• What to produce:
Copy the entries below verbatim, starting at the line that contains "Image resolution: width=1348" and ending at the line that contains "Action: (x=235, y=340)".

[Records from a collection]
((
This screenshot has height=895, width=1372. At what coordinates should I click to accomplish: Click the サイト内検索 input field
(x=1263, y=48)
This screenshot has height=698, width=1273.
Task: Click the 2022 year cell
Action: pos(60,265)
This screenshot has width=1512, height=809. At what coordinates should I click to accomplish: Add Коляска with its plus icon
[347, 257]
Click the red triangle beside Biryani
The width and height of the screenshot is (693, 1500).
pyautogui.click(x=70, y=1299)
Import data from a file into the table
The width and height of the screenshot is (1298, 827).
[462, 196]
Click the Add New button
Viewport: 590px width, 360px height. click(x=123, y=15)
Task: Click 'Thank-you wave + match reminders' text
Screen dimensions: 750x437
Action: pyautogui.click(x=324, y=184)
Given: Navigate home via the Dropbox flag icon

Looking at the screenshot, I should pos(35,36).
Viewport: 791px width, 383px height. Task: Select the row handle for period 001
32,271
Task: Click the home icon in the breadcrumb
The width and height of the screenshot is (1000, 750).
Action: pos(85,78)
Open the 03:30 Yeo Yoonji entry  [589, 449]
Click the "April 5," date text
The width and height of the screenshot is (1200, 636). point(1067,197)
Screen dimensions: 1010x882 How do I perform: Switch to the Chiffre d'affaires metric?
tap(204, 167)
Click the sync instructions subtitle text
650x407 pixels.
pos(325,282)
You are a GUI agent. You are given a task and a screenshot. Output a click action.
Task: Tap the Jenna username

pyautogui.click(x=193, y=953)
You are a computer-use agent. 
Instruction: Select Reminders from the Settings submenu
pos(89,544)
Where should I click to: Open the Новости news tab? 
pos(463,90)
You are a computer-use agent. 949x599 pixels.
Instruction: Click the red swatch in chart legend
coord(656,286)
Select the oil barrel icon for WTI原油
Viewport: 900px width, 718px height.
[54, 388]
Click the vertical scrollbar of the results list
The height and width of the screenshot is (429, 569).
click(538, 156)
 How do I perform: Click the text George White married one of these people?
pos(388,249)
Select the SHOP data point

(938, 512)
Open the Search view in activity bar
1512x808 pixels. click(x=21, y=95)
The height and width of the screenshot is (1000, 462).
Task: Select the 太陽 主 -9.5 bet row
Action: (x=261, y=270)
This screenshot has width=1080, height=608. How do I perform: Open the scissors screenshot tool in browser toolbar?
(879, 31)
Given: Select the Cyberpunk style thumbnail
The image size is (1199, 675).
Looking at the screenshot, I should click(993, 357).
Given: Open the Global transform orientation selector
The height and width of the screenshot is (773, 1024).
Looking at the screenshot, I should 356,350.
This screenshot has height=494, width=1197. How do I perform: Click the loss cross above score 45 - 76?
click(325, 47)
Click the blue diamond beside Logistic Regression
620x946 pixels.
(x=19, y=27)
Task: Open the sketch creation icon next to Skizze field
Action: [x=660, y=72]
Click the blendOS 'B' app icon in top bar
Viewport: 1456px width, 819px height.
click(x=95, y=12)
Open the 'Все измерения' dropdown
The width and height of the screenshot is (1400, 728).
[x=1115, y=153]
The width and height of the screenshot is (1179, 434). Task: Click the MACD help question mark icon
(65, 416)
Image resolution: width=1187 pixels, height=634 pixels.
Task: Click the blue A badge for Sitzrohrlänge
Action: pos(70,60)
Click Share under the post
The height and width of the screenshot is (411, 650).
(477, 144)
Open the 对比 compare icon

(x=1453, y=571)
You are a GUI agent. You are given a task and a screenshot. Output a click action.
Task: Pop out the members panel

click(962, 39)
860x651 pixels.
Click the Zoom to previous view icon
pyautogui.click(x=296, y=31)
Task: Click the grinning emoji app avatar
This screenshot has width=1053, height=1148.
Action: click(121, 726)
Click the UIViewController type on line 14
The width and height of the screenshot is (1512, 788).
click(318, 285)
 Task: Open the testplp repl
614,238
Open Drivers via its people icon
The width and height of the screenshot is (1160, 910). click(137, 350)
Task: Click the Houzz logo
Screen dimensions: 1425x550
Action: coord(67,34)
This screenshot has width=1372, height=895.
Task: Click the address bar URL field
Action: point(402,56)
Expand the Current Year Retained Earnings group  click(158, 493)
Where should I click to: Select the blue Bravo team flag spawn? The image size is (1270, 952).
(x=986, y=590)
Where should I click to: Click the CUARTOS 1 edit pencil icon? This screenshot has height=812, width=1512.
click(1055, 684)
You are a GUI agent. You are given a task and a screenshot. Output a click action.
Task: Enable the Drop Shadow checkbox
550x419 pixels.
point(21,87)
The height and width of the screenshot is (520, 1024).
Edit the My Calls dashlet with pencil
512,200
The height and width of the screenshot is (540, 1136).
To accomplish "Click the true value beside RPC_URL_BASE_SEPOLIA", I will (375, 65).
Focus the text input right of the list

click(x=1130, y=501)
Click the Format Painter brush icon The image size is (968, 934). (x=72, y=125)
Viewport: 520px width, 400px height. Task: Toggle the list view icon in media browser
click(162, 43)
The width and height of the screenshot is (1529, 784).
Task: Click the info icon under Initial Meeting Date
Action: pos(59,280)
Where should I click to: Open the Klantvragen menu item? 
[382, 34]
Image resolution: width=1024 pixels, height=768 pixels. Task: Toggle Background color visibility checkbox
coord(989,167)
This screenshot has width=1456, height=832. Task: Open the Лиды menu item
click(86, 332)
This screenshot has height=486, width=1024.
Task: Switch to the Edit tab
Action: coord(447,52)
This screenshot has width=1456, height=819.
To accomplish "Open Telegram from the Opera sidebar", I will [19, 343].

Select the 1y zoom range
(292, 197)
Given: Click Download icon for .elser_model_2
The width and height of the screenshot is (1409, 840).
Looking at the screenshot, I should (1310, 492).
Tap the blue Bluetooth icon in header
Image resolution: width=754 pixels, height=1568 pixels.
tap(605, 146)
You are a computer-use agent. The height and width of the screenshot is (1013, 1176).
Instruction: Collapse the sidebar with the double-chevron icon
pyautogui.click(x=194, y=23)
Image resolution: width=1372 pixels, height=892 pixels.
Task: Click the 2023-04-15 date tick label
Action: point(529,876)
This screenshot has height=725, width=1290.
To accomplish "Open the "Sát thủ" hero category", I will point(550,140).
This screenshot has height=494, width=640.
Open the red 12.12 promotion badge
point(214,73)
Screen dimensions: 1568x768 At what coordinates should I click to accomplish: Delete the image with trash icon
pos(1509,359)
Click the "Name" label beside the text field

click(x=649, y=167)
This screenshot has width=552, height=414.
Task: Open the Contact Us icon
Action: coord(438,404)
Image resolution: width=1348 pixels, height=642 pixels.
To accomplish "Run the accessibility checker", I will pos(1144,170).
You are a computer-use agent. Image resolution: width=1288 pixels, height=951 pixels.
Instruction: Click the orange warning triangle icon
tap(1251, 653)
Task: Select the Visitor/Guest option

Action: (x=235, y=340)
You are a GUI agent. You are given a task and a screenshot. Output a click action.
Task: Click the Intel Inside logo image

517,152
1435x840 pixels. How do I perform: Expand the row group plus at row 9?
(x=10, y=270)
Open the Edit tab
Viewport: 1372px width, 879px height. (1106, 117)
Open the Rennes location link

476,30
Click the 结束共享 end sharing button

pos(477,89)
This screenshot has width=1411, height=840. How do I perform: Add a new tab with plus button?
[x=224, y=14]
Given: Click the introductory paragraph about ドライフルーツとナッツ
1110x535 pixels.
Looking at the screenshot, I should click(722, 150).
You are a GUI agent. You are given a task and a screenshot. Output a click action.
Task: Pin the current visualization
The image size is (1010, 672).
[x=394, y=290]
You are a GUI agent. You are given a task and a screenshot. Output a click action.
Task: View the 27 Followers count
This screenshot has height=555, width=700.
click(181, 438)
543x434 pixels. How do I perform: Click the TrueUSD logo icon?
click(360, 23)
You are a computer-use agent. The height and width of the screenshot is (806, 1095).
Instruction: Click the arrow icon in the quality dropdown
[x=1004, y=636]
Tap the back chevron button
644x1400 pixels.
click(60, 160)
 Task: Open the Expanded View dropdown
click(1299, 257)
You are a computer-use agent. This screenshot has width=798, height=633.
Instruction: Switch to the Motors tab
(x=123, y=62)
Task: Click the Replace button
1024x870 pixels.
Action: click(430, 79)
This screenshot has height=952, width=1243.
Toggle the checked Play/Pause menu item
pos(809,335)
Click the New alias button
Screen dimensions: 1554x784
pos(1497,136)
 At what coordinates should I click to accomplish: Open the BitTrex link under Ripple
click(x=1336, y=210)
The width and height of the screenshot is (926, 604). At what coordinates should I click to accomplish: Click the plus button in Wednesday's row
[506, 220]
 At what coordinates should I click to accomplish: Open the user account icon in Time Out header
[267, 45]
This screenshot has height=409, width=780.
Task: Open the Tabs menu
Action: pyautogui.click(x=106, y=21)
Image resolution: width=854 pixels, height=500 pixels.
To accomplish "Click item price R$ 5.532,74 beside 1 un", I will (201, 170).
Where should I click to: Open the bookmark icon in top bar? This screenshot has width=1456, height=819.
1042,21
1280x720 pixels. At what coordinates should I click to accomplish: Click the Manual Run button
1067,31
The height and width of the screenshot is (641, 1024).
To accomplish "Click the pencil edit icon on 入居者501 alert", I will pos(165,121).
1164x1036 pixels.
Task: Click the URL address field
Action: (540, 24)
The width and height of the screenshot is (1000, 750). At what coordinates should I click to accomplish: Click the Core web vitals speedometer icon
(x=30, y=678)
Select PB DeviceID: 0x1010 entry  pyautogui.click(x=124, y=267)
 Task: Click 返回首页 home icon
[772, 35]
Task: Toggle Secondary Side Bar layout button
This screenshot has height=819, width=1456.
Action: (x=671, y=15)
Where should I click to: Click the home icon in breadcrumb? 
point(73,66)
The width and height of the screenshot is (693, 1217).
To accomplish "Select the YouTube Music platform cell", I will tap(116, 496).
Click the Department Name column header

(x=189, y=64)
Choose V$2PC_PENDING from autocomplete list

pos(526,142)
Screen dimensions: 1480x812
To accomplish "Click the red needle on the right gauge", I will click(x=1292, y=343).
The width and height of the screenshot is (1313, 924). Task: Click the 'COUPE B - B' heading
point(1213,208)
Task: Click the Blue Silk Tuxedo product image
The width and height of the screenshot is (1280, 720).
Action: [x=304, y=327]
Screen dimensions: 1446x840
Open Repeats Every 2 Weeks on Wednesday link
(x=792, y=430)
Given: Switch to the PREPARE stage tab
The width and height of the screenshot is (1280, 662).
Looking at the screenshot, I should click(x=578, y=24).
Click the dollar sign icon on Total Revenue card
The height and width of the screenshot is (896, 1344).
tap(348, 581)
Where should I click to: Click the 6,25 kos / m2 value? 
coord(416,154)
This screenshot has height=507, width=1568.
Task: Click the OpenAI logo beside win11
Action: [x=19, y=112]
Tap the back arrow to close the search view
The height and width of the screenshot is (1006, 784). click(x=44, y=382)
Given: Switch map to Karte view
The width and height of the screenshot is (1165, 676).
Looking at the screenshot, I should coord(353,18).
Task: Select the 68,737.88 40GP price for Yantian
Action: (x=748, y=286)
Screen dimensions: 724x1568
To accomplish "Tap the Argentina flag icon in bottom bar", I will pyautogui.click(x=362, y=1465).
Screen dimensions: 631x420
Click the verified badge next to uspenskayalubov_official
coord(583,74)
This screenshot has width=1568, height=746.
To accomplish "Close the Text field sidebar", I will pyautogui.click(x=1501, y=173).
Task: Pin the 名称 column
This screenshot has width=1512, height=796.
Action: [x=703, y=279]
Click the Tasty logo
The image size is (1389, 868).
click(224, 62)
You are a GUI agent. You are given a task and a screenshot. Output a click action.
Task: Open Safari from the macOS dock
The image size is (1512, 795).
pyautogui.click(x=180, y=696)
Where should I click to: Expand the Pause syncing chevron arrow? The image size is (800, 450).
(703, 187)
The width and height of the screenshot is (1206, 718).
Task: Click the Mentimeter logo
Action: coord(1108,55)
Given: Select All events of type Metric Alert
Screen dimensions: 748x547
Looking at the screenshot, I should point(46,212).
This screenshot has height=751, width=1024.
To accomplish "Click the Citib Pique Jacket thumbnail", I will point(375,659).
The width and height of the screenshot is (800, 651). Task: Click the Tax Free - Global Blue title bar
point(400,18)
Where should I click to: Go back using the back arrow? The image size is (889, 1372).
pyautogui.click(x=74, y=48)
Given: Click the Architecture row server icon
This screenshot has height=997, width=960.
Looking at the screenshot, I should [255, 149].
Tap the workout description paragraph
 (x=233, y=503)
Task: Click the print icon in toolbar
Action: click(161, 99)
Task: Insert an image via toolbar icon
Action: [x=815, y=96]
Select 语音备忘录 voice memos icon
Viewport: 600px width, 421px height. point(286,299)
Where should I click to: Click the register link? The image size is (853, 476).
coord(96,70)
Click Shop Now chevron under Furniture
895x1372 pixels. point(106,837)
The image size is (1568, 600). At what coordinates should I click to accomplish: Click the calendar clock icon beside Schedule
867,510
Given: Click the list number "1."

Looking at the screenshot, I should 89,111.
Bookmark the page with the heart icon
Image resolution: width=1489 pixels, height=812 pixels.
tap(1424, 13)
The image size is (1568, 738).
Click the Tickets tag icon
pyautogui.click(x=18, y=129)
))
• Answer to this task:
Image resolution: width=1348 pixels, height=642 pixels.
To accomplish "Run the accessibility checker", I will pos(1144,170).
You are a computer-use agent. Image resolution: width=1288 pixels, height=951 pixels.
Instruction: Click the orange warning triangle icon
tap(1251, 653)
Task: Select the Visitor/Guest option

Action: (x=235, y=340)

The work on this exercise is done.